Causal AI: The Frontier Where India Leads
Where India’s real advantage lies is the world’s profound shift from predictive AI to casual AI. This is because understanding what will happen is no longer enough, as users are more interested in the why and what should be done about it. This notion is also agreed by the key industry constituents, such as Judea Pearl, the Turing Award-winning father of causal inference, who calls causality “the biggest roadblock to human-level intelligence.” Yoshua Bengio, a pioneer of artificial neural networks and deep learning, agrees, as he feels the next frontier of AI progress runs through causality.
Additionally, global tech giants are investing heavily in Casual AI as they have already identified the market gap. What sets India apart with an advantage is that the country has the talent to lead here and the unique problems that make causal AI essential. For instance, users may ask about why Tuberculosis is a major concern in a region, but not in another. Users may also want to understand why crops fail in one season but thrive in another, despite similar conditions, or why some policies work at scale while others do not.

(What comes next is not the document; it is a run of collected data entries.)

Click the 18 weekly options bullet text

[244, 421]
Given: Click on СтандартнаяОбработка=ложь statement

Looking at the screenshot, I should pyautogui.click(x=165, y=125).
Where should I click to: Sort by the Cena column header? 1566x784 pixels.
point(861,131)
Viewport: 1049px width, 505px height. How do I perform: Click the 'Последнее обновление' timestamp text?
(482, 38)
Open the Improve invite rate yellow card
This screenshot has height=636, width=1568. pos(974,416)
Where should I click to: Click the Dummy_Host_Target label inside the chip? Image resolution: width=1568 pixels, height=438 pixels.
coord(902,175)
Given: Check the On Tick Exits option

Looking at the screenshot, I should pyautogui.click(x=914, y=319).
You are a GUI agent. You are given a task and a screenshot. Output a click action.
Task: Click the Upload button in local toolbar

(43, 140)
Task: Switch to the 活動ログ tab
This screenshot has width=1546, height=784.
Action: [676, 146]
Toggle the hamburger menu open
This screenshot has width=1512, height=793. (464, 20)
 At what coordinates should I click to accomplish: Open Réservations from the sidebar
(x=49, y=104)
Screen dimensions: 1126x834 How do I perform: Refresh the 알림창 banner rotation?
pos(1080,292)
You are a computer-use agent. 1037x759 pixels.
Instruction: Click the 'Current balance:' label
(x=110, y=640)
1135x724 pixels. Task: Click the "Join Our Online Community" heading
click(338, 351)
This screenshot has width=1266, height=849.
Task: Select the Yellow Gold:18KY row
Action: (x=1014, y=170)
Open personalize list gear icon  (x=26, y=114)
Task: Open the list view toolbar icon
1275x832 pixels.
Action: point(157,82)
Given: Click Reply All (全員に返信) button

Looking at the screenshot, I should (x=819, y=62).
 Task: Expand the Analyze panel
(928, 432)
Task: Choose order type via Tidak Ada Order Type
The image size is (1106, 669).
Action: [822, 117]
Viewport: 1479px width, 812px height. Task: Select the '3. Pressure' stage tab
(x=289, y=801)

The mutual point in these queries is that all of these are concerns for Indians, and solving them casually with explainable, trustworthy intelligence will create solutions that matter to the global population.
The Sovereignty Play: Building for India, Scaling to the World
India is not competing on the USA’s or China’s terms, but building on its own. The focus in India is not to create the second Silicon Valley or imitate Beijing, but to build the country’s name itself with a tech ecosystem that focuses on Indian problems, is built with Indian talents and is scaled with the country’s ambition to export globally. Industry estimates suggest that a significant 79% of Indian GenAI startups prefer building products in-house, and are not waiting for permission from global tech giants.
The Indian government is introducing numerous initiatives to support this aspect, such as the National Deep Tech Startup Policy, which has increased funding for frontier tech. This highlights signalling that the strategy has shifted from execution to invention.
Why This Matters for the Next Decade
A decade from now, companies that will matter are being built now, and they are not focusing on what works in Silicon Valley. In contrast, they are emphasising solving problems that Silicon Valley doesn’t have the context to see.
For instance, a healthcare AI that has been trained using Indian medical data is capable of understanding Indian genetics, Indian disease patterns, and Indian healthcare infrastructure. Similarly, an agricultural AI that understands monsoon variability, soil diversity, and farmer economics across 700,000 villages, or a governance intelligence that optimises for scale, diversity, and resource constraints at a level no Western system ever needed to. These systems essentially represent global problems, and India has the talent, problems and increasingly, the infrastructure to lead in this aspect. This is changing the narrative from the grassroots, and the question is whether Indians will have the conviction to stick with their frontier innovation.
The real shift is coming in terms of the gradually changing narrative about India in AI, as it leads to a more comprehensive way. By the next decade, India will become a model case in showcasing frontier AI to the world, especially when it’s built for scale, diversity, and for problems that actually matter.